The World Trade Organisation (WTO) has predicted that global merchandise trade growth will remain strong in 2018 and 2019, but has cautioned that this momentum is contingent on the policy choices taken by governments.
This forecast was disclosed by WTO Director General, Roberto Azevedo, in a press conference held last week. According to Mr. Azevedo, global merchandise trade grew an estimated 4.7% in 2017 and is forecast by WTO economists to grow 4.4% in 2018 and by a more modest, 4.0% in 2019.
He noted that trade volume growth in 2017 was the most robust since 2011, with Asia being responsible for much of the recovery.

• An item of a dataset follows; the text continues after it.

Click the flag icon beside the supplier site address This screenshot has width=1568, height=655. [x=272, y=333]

He noted that South and Central America and the Caribbean made a positive contribution for the first time since 2013 due to Brazil’s economic recovery. The ratio of trade growth to GDP growth will be slightly lower in 2018 at 1.4 in 2018, down from 1.5 in 2017. Commercial services trade experienced strong growth in 2017 after two years of lacklustre growth.
The escalating global trade tensions, particularly between the US and China, cast a shadow over the forecast, as Director-General Azevedo strongly cautioned that continued positive trade growth could be “quickly undermined” if Governments turned to trade restrictive policies and engaged in retaliation. Mr. Azevedo pointedly stated that “a cycle of trade retaliation is the last thing the world economy needs”, noting that trade tensions may already be impacting business confidence and investment decisions. He further warned that missteps on trade and monetary policy “could undermine economic growth and confidence”.

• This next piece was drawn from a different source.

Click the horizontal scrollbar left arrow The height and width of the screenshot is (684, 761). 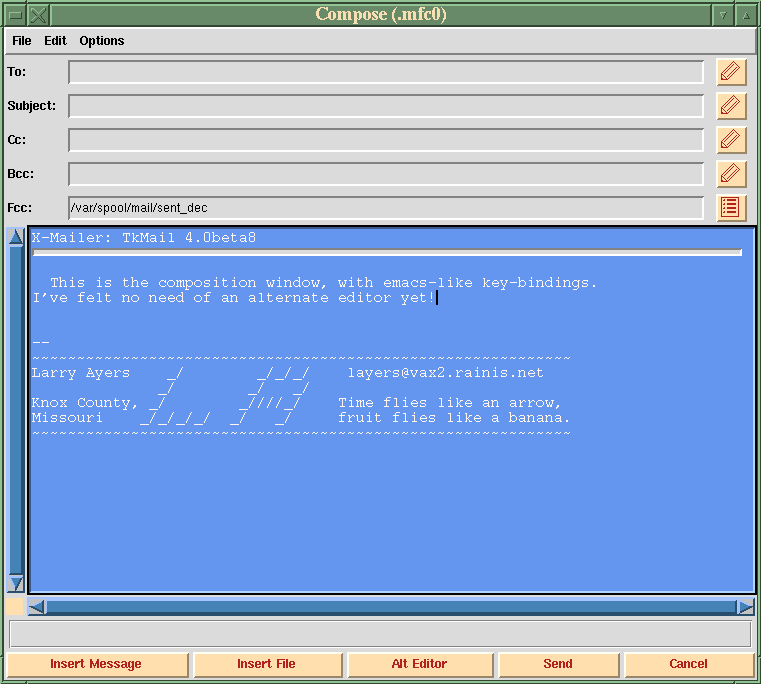[37, 607]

In an appeal to WTO Member States to resort to the rules-based system as opposed to unilateral action, Mr. Azevedo added that “pressing trade problems confronting WTO Members is best tackled through collective action”.
The full WTO press release may be viewed here.
Alicia Nicholls, B.Sc., M.Sc., LL.B., is an international trade and development consultant with a keen interest in sustainable development, international law and trade. You can also read more of her commentaries and follow her on Twitter @LicyLaw.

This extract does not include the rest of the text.